=== EXTRACT ===

· · · · ·

# Forum Home Renovation Doors, Windows, Architraves & Skirts  Standard Door Width?

## Steve_M

I have an opening that I want to put double french doors into. The opening is 1125mm wide.  So I need 2 X 560mm doors.  Is 560mm a standard size or is this going to be a custom made job?  I've checked all the door sites I could find on the net but many don't list this size.  I know 520 is a standard size but I don't want to add extra material if I can avoid it.  
Thanks!

----------


## duckman

> I have an opening that I want to put double french doors into. The opening is 1125mm wide.  So I need 2 X 560mm doors.  Is 560mm a standard size or is this going to be a custom made job?  I've checked all the door sites I could find on the net but many don't list this size.  I know 520 is a standard size but I don't want to add extra material if I can avoid it.  
> Thanks!

  You're out of luck, Steve. The standard door widths are, 
420
520
620
720
770
820
870 
Wider doors are available but generally speaking, not kept in stock.

----------


## sol381

Just buy a couple of 570 doors and cut 10mm of each.
stef

----------


## Fordy

Don't forget to allow for rebating of the doors

----------


## Driver

Steve 
Most of the door suppliers will cut standard size doors to your specified opening. I don't know which suppliers are available in Geraldton but I've just bought some french doors from the One Stop Door Shop in Balcatta and they were very helpful.  
I had a non-standard size opening. No problem, they supplied a door that was cut down to fit. It still needed a bit of tuning before I could hang it but that is quite normal and nothing that a well-tuned and sharpened plane couldn't handle. 
Fordy is right about the rebates. You'll need to specify which way the doors open and which one (right or left - swinging away) is the latch door. 
Col

----------


## Sprog

Have you allowed for door frames?

----------


## Steve_M

The 1125 is allowing for a 30mm thick door frame. Thanks for the hints.

----------

· · · · ·

=== DATA ===
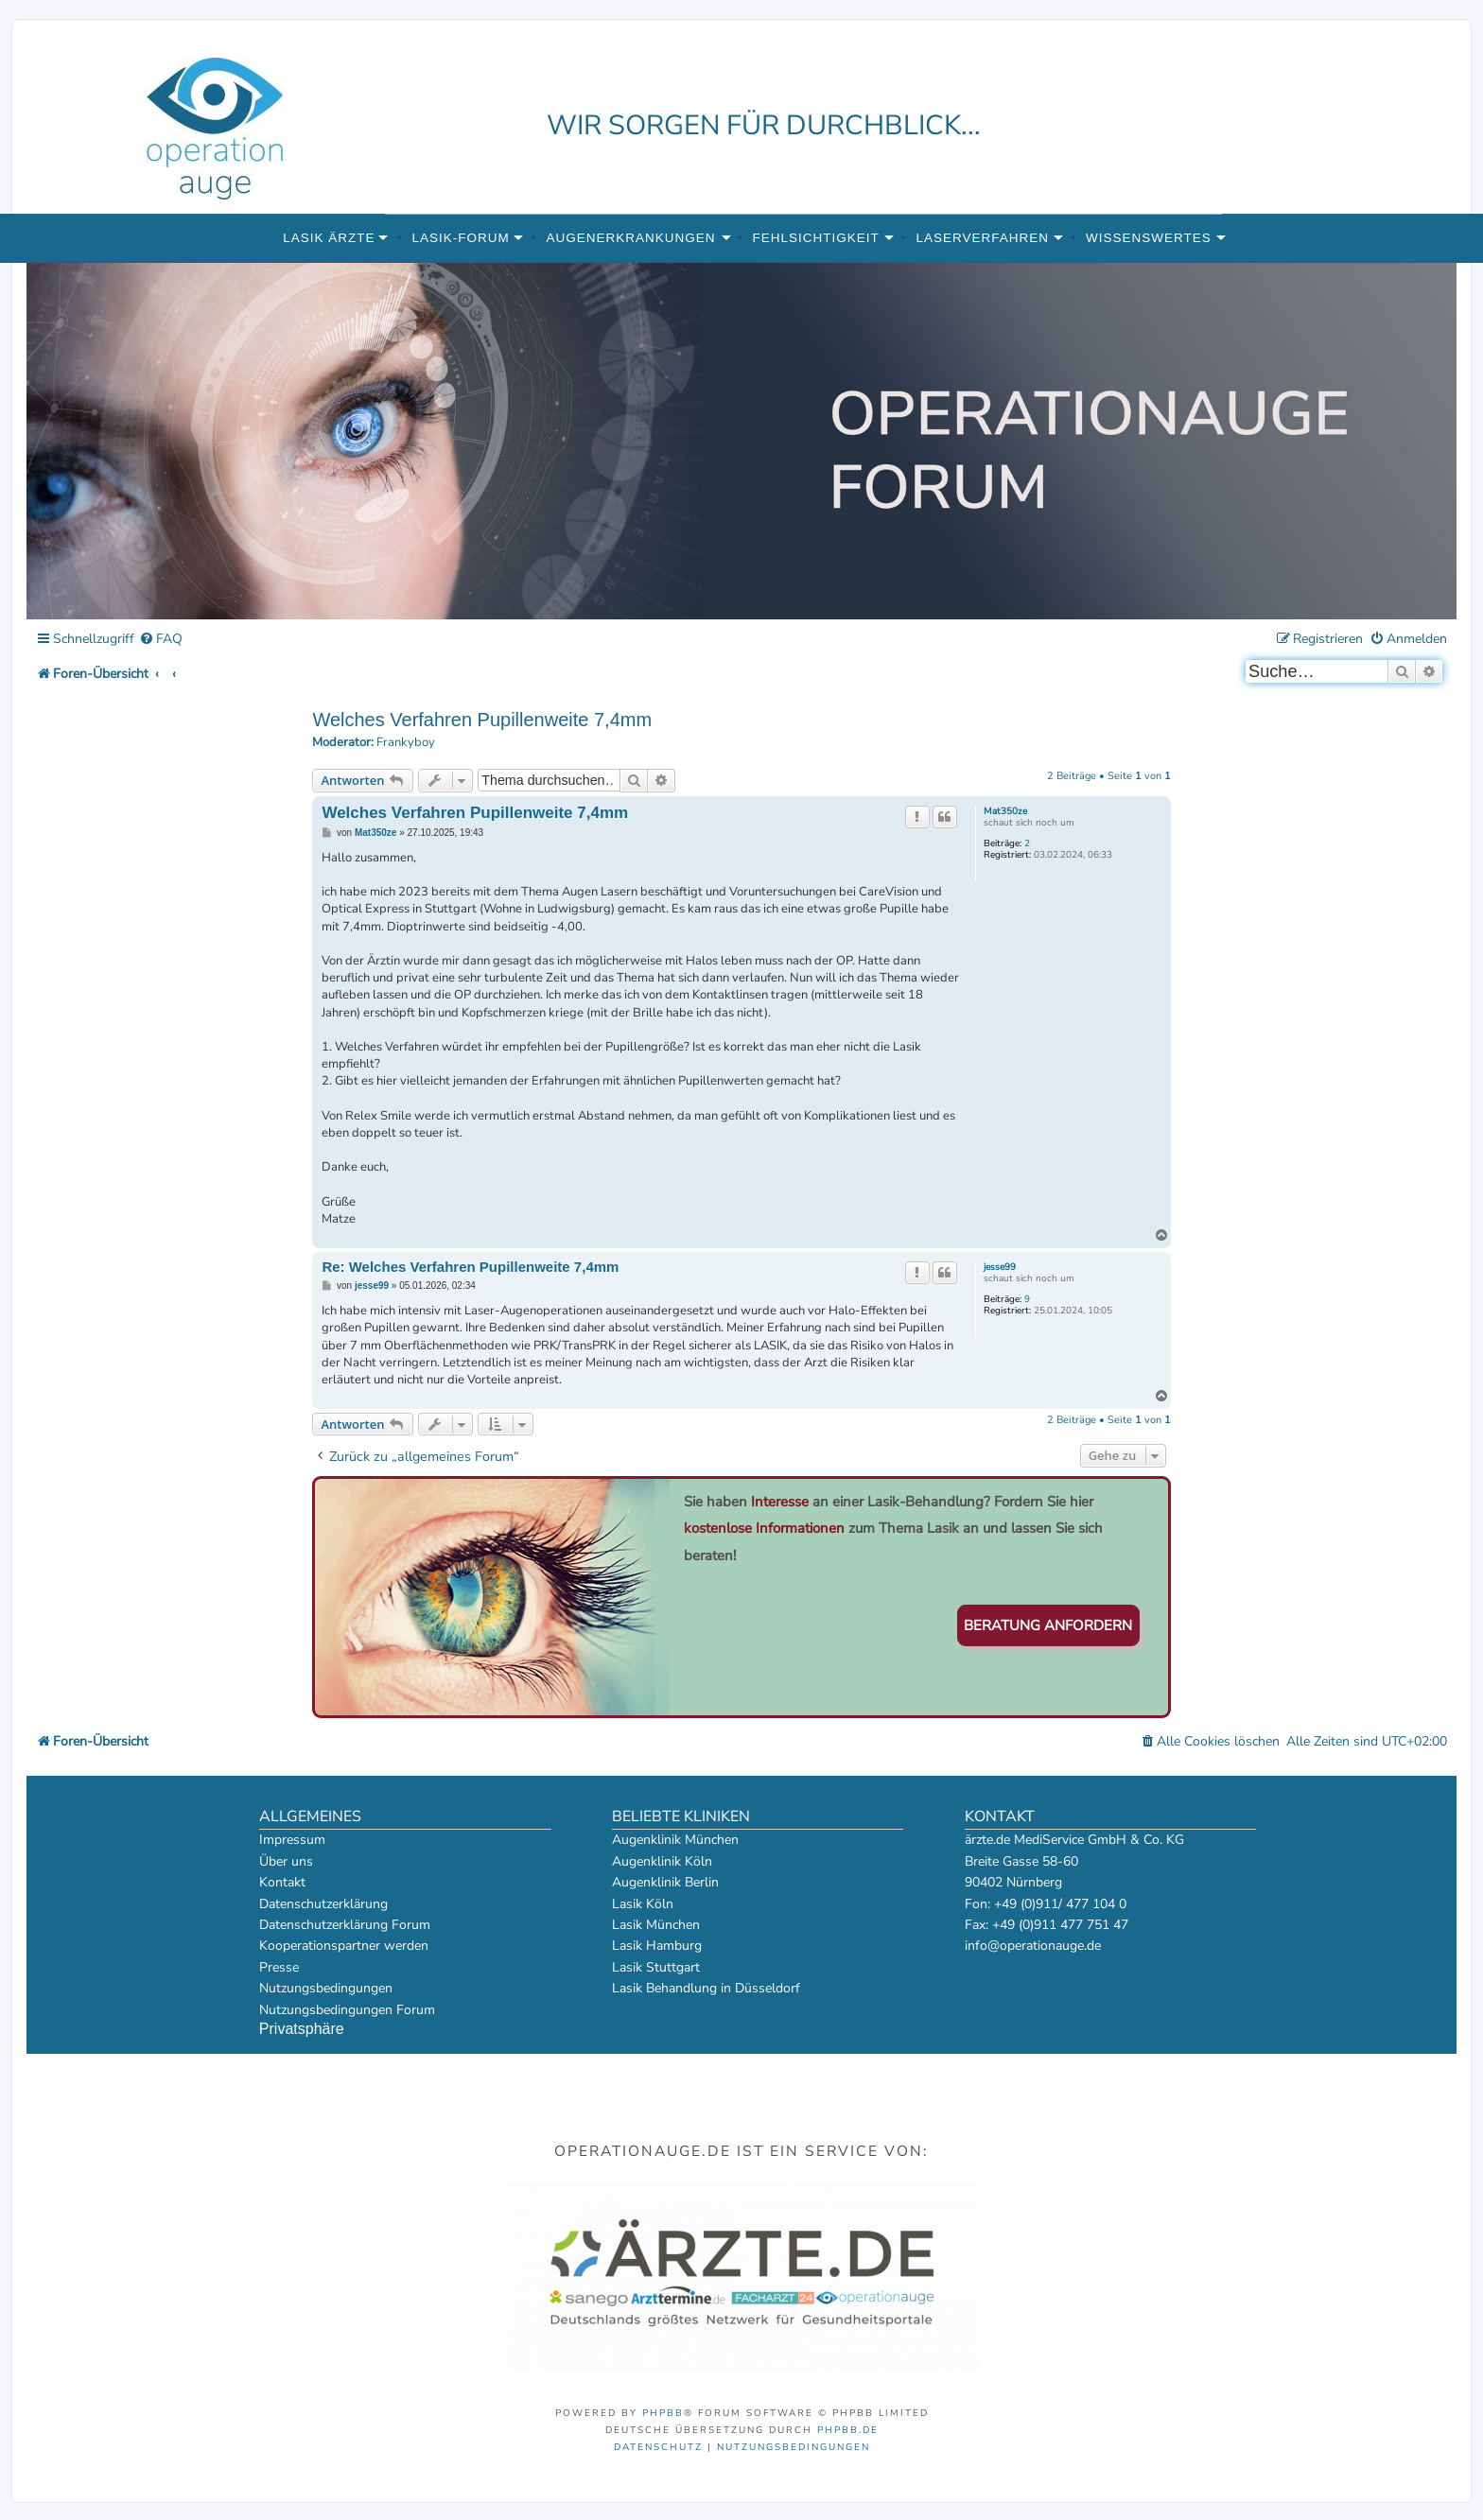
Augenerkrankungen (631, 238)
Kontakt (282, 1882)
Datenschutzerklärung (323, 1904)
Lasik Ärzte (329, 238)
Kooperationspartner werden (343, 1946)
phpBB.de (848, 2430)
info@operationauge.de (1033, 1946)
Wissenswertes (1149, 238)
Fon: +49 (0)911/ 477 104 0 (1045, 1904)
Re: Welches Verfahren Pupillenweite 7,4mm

· · · · ·

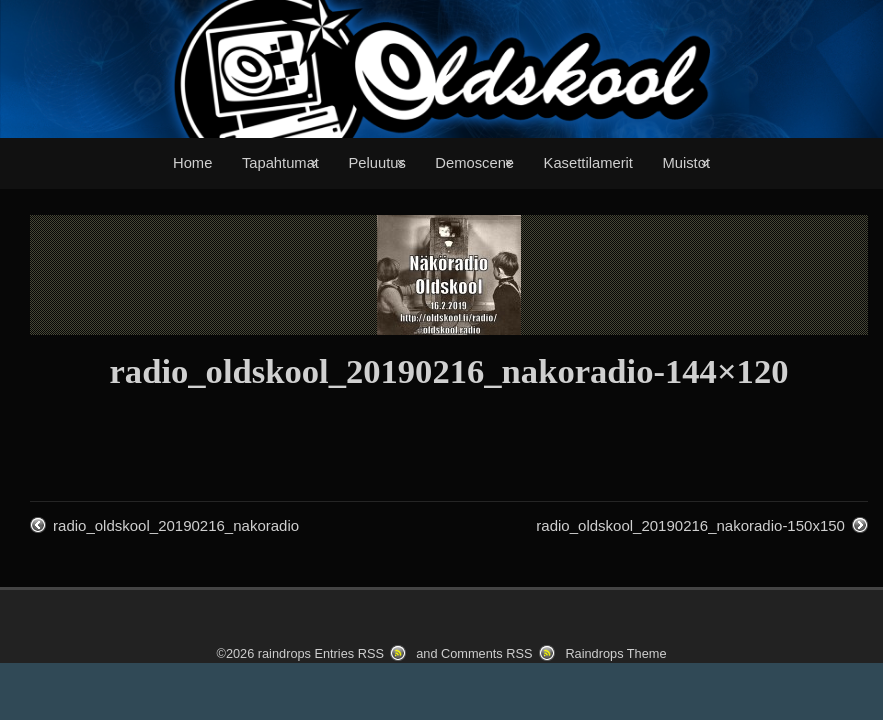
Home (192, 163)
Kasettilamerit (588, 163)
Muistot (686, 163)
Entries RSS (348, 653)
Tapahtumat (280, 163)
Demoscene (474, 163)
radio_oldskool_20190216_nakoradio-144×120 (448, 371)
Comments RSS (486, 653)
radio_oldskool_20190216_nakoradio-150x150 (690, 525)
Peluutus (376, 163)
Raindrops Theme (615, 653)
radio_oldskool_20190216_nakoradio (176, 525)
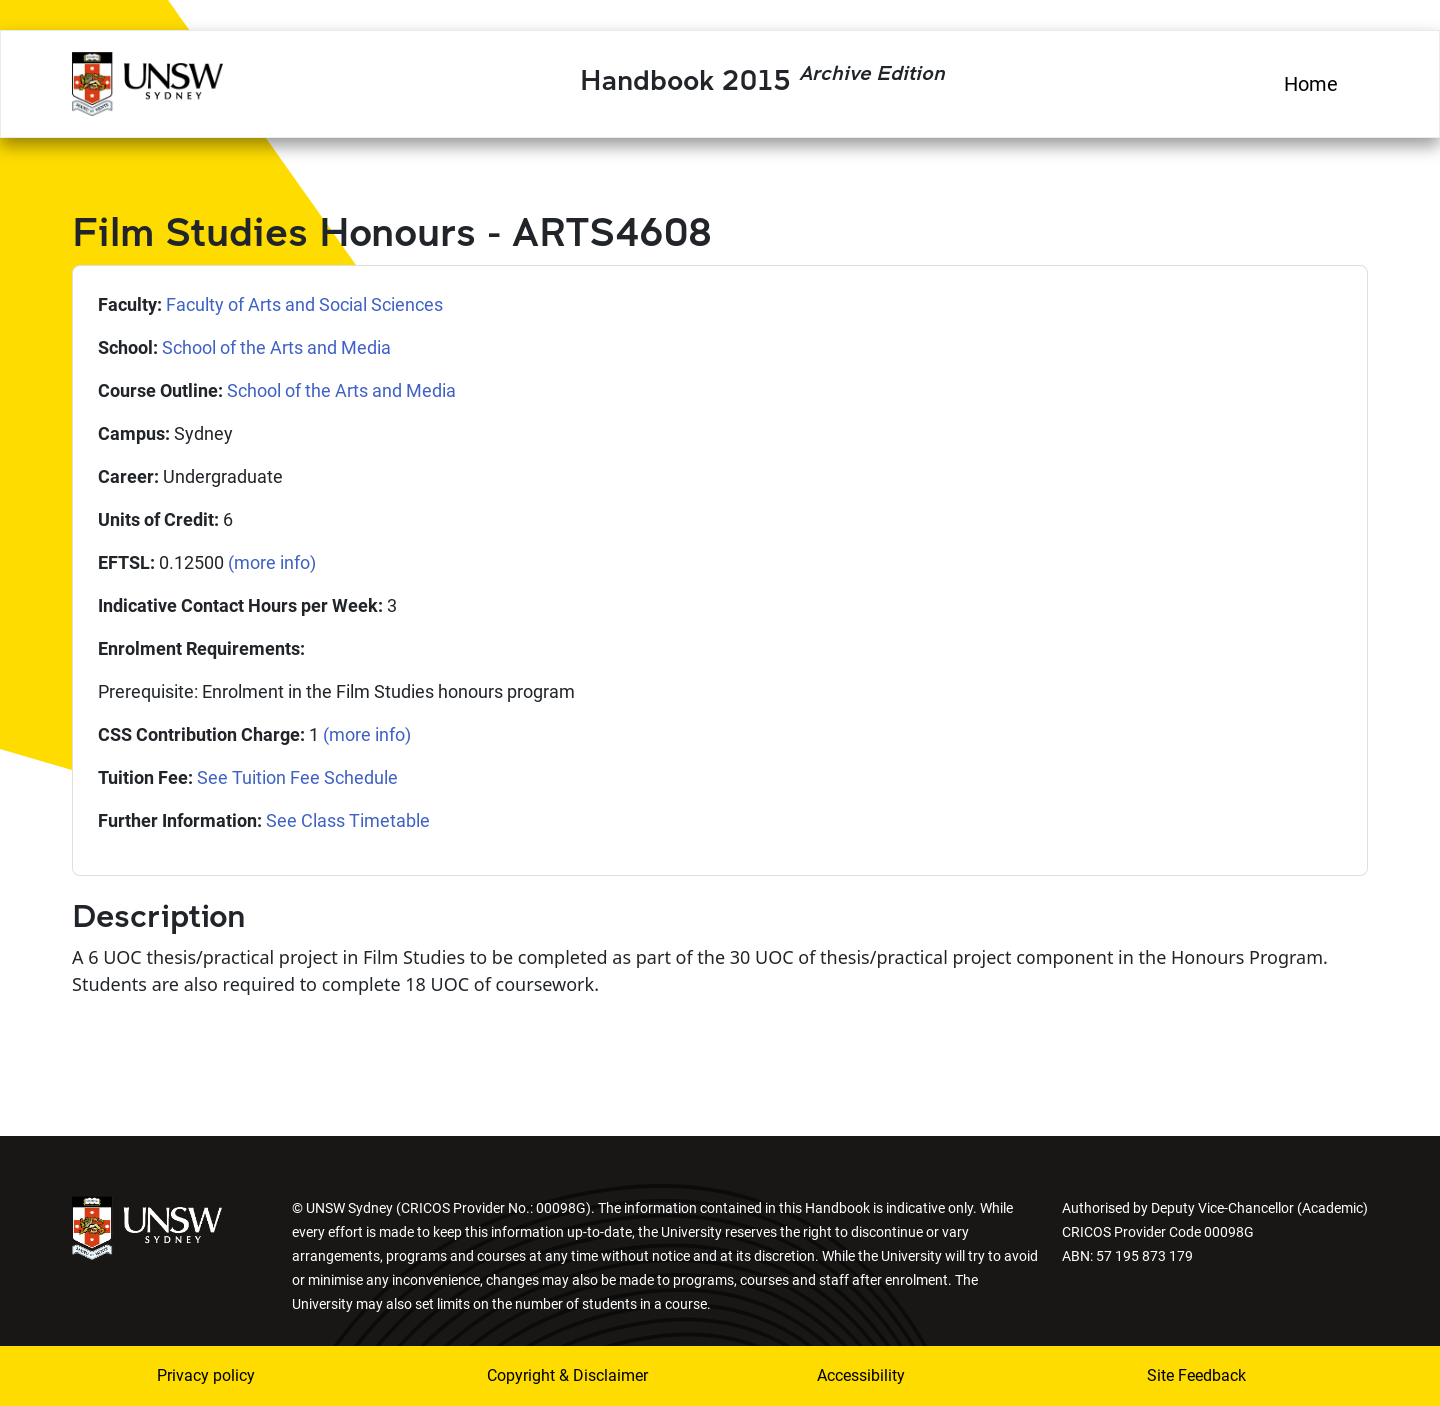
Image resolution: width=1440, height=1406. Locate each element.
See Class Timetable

· · · · ·

=== SHORT EXERCISE ===
Could you reproduce the forum thread on standard door widths for french doors, word for word and in full?

=== EXPECTED ANSWER ===
# Forum Home Renovation Doors, Windows, Architraves & Skirts  Standard Door Width?

## Steve_M

I have an opening that I want to put double french doors into. The opening is 1125mm wide.  So I need 2 X 560mm doors.  Is 560mm a standard size or is this going to be a custom made job?  I've checked all the door sites I could find on the net but many don't list this size.  I know 520 is a standard size but I don't want to add extra material if I can avoid it.  
Thanks!

----------


## duckman

> I have an opening that I want to put double french doors into. The opening is 1125mm wide.  So I need 2 X 560mm doors.  Is 560mm a standard size or is this going to be a custom made job?  I've checked all the door sites I could find on the net but many don't list this size.  I know 520 is a standard size but I don't want to add extra material if I can avoid it.  
> Thanks!

  You're out of luck, Steve. The standard door widths are, 
420
520
620
720
770
820
870 
Wider doors are available but generally speaking, not kept in stock.

----------


## sol381

Just buy a couple of 570 doors and cut 10mm of each.
stef

----------


## Fordy

Don't forget to allow for rebating of the doors

----------


## Driver

Steve 
Most of the door suppliers will cut standard size doors to your specified opening. I don't know which suppliers are available in Geraldton but I've just bought some french doors from the One Stop Door Shop in Balcatta and they were very helpful.  
I had a non-standard size opening. No problem, they supplied a door that was cut down to fit. It still needed a bit of tuning before I could hang it but that is quite normal and nothing that a well-tuned and sharpened plane couldn't handle. 
Fordy is right about the rebates. You'll need to specify which way the doors open and which one (right or left - swinging away) is the latch door. 
Col

----------


## Sprog

Have you allowed for door frames?

----------


## Steve_M

The 1125 is allowing for a 30mm thick door frame. Thanks for the hints.

----------